Take Heart: Stem Cell Therapy Found to Be promising
By Robin Williams Adams
The Ledger

LAKELAND — Businessman Jack Bodolay went to Thailand for help when Florida doctors couldn’t do anything more to boost his failing heart.

Stem cells from his blood were multiplied by the millions and put into his heart in an experimental procedure to improve the heart’s ability to pump blood.

The treatment at Bangkok Heart Hospital cost him between $30,000 and $35,000. Improvement wasn’t guaranteed.

Not getting it, however, would have meant giving in to his steadily worsening congestive heart failure, which the Lakeland man wasn’t willing to do.

“My thoughts were `I don’t have much time left and I’m going to do what I have to do,’ ” said Bodolay, who is 76.

His ejection fraction — the percentage of blood pumped from the heart each beat — was 20 percent or less when he left for Thailand, he said. Normal pumping ability is 50 percent to 75 percent; below 35 is low.

Four months later, he’s glad he had the procedure. His pumping percentage has increased slightly to 22 or 23, and Bodolay is optimistic that it is going up instead of down.

“I can tell I’m much stronger on the inside than I was,” he said. “If I can make the same progress in the next three months . . . I’ll be in good shape.”

In deciding to get that treatment, he was encouraged by the improved condition of singer Don Ho, well known for “Tiny Bubbles” and “The Hawaiian Wedding Song,” who had the same procedure late last year.

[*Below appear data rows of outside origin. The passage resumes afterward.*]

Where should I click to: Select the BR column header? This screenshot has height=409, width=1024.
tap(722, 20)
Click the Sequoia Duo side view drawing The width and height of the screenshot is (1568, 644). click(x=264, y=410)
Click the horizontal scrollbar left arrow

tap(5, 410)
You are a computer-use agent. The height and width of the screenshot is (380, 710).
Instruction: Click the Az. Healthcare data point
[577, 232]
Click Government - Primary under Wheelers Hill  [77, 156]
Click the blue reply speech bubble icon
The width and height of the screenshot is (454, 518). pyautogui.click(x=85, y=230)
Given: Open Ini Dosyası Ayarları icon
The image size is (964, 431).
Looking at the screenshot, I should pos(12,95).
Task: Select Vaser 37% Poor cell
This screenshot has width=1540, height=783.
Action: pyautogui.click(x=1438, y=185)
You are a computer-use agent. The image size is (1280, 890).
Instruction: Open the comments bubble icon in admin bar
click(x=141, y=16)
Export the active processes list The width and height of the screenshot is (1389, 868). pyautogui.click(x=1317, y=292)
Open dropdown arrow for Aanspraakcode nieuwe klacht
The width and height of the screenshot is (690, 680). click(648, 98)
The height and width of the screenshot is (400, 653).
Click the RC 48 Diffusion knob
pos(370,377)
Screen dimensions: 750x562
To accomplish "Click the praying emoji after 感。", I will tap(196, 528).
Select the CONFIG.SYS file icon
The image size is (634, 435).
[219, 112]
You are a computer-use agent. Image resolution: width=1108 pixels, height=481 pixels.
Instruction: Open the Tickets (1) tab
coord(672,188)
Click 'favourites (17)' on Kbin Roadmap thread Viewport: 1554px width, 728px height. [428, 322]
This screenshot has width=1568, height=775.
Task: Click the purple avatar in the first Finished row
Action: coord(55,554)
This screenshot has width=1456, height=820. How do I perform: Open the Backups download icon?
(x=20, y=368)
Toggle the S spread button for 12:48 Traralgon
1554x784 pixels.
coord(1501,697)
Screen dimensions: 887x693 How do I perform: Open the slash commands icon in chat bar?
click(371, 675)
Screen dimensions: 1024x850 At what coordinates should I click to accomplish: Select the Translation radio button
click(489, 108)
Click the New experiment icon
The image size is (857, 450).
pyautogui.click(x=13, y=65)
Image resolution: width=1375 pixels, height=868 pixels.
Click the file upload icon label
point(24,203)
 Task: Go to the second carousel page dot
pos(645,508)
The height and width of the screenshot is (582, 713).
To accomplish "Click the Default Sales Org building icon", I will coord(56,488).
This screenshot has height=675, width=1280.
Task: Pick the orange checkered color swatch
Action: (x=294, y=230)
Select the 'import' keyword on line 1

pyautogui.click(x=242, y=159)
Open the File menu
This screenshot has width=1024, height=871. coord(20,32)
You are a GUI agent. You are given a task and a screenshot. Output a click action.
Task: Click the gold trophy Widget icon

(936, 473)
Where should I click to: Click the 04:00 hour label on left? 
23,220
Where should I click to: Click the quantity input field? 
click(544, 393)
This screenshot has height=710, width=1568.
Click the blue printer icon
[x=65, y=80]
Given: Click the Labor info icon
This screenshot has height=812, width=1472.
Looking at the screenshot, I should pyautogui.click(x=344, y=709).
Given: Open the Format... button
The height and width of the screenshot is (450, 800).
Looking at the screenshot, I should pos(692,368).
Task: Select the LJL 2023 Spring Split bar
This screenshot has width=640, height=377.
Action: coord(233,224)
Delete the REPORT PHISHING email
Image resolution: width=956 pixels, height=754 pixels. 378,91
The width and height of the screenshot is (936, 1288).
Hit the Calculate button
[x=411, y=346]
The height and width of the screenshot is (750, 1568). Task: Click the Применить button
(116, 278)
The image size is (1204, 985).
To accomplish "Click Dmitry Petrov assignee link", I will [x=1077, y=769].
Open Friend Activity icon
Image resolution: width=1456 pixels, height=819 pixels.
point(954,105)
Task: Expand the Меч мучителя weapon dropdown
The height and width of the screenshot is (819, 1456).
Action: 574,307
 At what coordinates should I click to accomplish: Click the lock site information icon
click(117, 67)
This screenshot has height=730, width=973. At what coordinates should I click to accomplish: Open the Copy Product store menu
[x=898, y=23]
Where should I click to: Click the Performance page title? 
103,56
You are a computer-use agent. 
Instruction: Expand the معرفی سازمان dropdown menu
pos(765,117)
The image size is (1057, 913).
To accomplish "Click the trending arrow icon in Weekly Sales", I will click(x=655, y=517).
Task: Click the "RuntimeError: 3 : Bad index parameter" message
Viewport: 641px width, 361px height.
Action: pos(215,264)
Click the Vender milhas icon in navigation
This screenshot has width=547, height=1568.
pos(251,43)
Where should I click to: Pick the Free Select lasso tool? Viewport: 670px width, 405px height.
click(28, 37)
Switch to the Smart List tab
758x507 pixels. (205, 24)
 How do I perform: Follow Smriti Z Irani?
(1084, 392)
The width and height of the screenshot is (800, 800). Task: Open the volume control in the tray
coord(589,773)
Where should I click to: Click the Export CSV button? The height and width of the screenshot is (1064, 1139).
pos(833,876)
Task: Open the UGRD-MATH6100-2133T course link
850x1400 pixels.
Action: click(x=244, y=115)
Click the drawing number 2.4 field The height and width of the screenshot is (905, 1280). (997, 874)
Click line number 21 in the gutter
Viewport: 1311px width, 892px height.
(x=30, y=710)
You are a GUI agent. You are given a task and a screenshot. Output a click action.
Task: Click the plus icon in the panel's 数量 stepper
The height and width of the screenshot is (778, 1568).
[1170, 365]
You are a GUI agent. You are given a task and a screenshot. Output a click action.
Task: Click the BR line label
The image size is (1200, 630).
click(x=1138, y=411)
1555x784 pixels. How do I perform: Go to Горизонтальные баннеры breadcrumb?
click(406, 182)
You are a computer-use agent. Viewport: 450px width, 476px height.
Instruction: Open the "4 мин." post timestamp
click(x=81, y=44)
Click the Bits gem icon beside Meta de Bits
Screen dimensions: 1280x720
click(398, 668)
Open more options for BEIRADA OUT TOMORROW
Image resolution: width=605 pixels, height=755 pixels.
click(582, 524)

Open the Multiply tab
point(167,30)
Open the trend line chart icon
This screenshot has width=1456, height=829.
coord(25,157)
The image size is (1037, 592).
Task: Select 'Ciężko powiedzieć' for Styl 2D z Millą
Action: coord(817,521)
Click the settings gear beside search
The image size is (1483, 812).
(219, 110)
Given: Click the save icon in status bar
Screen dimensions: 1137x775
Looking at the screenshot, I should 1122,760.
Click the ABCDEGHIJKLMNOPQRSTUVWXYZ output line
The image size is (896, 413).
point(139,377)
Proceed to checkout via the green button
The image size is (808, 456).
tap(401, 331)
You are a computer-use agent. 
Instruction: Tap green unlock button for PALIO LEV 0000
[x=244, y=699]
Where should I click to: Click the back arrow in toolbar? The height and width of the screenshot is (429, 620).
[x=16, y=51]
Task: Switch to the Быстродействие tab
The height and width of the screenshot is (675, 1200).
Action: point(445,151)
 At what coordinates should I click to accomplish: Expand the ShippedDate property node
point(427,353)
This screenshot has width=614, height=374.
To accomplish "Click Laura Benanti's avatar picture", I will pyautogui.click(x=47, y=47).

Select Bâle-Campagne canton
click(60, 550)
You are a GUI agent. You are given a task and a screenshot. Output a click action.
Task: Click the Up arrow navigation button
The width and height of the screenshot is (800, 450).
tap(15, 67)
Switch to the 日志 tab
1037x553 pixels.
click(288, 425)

Stem cells heal heart overseas

WESTON – Jim Burns was frustrated.

A heart attack at age 44 left him often fatigued and short of breath. Over the 23 years that followed, doctors performed quadruple bypass surgery, did angioplasty and inserted stents, but his condition gradually worsened. Burns’ options appeared to be dwindling.

“I had probably 50 heart attacks,” he said. “Your heart dies a little at a time.”

Then, one day, he saw a public television program about something called stem cell therapy. Some English researchers testing the procedure on a group of patients, saw incredible improvement, Burns remembered.

He searched the Internet for more information about the therapy and found a biotechnology company in Thailand that specializes in stem cell therapy for heart patients. The company, TheraVitae, uses VesCell stem cell treatments on patients with coronary artery disease and congestive heart failure. The company’s Web site claimed an 80 percent success rate after treating over 130 patients.

In stem cell therapy, doctors take stem cells from the patient’s own blood, multiply them in a lab and, later, reinject them into the damaged heart.

The more Burns learned, the more excited he got. Many telephone calls and blood tests later, Burns was winging his way to Thailand with his wife, Melva, with high hopes the procedure would help his weakened heart.

On July 20, doctors withdrew blood from Burns. Five days later, he sat on a steel table in a hospital operating room, watching a monitor as doctors worked.

“It took about 40 minutes,” Burns said. “They put 28 million stem cells into me.”